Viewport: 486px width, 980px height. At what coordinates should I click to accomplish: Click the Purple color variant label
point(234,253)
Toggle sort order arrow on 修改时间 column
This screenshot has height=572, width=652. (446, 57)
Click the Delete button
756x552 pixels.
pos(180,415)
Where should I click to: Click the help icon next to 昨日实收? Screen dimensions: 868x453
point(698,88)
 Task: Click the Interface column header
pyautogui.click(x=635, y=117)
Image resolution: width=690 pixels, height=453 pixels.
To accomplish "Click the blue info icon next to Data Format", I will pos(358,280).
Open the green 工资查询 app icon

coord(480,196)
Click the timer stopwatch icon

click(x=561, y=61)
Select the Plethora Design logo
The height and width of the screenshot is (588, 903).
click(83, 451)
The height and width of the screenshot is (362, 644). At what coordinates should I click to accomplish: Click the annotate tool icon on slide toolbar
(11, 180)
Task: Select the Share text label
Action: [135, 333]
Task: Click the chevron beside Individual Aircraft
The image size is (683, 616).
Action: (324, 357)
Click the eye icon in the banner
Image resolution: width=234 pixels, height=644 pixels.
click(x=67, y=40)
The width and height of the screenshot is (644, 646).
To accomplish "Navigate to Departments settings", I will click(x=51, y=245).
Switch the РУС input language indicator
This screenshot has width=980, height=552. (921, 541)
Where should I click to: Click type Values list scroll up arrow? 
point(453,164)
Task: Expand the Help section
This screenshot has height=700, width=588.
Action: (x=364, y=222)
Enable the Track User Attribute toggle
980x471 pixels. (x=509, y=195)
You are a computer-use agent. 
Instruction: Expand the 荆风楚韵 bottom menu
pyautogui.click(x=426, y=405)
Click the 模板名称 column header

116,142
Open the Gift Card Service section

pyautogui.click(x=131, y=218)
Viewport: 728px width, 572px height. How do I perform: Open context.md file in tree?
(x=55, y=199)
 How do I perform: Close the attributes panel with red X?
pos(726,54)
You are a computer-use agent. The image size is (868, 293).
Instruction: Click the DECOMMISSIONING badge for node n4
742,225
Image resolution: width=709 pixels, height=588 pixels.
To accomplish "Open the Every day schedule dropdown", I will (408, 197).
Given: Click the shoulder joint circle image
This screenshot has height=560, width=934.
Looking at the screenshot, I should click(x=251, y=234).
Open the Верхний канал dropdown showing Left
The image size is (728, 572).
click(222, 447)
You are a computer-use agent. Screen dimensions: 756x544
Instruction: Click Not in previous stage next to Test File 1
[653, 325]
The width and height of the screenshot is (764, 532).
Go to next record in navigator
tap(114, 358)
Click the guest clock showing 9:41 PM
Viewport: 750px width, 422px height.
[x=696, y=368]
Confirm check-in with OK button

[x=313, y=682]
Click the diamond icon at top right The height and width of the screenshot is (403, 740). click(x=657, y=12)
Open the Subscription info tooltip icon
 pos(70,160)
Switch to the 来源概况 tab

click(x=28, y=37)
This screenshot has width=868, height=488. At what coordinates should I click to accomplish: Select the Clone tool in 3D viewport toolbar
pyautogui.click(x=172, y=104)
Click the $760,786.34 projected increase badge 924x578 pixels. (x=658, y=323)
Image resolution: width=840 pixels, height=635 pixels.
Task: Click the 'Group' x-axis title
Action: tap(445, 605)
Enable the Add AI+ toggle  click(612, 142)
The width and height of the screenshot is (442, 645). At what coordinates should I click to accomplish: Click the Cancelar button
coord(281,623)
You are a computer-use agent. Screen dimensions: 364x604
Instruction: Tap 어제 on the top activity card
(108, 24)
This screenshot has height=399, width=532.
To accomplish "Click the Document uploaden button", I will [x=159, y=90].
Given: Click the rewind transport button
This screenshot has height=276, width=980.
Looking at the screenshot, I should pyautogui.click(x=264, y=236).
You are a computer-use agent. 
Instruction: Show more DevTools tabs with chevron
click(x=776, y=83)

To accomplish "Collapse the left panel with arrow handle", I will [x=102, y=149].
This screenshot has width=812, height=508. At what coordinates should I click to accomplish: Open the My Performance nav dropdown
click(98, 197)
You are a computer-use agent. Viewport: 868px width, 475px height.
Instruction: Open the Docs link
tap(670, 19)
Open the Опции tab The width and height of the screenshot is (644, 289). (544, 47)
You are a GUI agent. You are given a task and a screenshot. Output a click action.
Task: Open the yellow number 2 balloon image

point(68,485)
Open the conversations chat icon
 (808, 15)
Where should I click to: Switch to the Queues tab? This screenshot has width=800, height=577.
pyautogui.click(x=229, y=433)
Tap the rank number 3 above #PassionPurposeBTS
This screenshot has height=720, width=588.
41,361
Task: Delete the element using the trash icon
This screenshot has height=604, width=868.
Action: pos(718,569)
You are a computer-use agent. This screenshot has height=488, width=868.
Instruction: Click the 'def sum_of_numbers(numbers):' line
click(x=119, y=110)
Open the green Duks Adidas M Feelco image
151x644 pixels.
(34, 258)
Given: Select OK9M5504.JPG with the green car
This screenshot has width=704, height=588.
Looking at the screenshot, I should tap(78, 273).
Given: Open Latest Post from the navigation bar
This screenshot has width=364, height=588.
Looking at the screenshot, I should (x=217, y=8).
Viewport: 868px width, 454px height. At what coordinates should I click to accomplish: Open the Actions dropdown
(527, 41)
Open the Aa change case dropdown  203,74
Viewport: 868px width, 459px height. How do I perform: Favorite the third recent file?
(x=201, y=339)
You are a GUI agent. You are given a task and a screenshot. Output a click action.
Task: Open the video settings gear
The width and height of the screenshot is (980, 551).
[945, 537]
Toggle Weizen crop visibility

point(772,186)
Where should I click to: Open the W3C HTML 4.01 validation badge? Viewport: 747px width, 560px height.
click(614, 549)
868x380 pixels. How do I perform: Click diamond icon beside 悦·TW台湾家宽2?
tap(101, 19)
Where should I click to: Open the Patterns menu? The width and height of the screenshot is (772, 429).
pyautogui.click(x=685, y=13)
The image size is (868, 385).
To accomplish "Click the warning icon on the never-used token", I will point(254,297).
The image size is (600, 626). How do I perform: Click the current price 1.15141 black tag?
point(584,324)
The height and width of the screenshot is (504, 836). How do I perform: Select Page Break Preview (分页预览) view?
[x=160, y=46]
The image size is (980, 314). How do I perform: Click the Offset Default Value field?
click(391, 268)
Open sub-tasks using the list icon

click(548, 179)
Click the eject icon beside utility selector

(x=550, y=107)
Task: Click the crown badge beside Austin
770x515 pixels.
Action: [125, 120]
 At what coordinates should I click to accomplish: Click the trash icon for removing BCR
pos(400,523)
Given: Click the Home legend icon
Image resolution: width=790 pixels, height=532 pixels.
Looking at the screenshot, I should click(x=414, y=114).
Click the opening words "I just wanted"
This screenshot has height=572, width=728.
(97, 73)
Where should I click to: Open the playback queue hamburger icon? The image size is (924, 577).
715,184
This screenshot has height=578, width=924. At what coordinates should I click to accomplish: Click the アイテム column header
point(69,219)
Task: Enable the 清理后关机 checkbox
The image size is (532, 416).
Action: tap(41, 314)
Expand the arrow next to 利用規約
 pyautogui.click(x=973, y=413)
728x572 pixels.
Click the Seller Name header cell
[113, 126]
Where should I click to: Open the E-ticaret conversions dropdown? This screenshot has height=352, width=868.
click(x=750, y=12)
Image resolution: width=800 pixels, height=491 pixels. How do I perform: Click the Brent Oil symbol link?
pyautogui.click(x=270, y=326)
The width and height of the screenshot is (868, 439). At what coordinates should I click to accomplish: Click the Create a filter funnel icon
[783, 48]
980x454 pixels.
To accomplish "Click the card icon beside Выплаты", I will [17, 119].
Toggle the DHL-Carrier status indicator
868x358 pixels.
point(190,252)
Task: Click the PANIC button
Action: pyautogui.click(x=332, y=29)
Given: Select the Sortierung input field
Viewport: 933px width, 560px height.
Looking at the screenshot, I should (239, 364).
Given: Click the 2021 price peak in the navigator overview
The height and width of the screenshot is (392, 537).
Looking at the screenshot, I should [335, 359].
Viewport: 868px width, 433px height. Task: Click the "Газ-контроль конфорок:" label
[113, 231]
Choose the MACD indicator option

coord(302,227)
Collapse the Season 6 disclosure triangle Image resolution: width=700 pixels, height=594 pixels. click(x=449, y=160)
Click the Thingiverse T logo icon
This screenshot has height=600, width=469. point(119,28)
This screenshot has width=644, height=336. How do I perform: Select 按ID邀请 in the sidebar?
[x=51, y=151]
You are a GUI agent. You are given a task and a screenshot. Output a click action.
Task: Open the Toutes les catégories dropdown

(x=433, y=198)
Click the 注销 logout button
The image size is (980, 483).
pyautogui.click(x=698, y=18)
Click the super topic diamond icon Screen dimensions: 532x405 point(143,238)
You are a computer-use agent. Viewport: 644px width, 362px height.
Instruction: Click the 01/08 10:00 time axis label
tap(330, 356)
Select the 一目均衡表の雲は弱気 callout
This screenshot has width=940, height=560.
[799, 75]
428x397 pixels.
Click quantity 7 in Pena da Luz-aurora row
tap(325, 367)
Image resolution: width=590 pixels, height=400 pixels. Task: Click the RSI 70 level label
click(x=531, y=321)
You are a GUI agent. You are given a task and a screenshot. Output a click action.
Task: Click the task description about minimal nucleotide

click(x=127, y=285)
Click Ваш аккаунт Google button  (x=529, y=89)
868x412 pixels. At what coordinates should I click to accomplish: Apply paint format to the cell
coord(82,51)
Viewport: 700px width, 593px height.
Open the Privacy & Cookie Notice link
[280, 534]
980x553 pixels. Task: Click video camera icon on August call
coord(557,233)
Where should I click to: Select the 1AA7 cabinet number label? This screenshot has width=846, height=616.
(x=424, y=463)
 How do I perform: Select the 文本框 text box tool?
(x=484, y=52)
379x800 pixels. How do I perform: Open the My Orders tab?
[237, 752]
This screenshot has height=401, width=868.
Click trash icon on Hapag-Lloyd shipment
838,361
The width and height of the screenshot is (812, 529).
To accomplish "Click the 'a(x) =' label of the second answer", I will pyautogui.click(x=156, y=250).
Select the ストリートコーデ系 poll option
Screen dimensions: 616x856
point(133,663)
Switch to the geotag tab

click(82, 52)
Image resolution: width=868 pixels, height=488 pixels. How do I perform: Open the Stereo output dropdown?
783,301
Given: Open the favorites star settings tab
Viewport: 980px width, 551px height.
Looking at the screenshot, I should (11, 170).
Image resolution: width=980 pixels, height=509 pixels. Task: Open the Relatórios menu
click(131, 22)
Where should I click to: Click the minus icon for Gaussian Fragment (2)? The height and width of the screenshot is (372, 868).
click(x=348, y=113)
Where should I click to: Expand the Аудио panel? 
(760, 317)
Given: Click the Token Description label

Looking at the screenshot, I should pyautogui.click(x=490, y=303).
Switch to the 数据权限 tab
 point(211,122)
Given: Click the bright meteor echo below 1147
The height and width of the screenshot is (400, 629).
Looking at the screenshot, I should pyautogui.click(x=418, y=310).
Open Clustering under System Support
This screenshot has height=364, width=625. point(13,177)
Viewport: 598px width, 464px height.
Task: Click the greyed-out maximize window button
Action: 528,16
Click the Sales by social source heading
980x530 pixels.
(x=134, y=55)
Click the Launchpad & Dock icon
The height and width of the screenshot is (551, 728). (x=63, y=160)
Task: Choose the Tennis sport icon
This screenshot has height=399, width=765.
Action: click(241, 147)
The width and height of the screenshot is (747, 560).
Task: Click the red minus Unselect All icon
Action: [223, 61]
==================================================
_WRITTEN REQUEST_.
Can you update the entries from the line with "You are a computer-use agent. Viewport: 644px" to the line with "coord(557,233)" by replacing "Viewport" with "Screen" and leaving everything else unchanged?

_FINISHED TASK_.
You are a computer-use agent. Screen: 644px width, 362px height.
Instruction: Click the 01/08 10:00 time axis label
tap(330, 356)
Select the 一目均衡表の雲は弱気 callout
This screenshot has width=940, height=560.
[799, 75]
428x397 pixels.
Click quantity 7 in Pena da Luz-aurora row
tap(325, 367)
Image resolution: width=590 pixels, height=400 pixels. Task: Click the RSI 70 level label
click(x=531, y=321)
You are a GUI agent. You are given a task and a screenshot. Output a click action.
Task: Click the task description about minimal nucleotide

click(x=127, y=285)
Click Ваш аккаунт Google button  (x=529, y=89)
868x412 pixels. At what coordinates should I click to accomplish: Apply paint format to the cell
coord(82,51)
Screen: 700px width, 593px height.
Open the Privacy & Cookie Notice link
[280, 534]
980x553 pixels. Task: Click video camera icon on August call
coord(557,233)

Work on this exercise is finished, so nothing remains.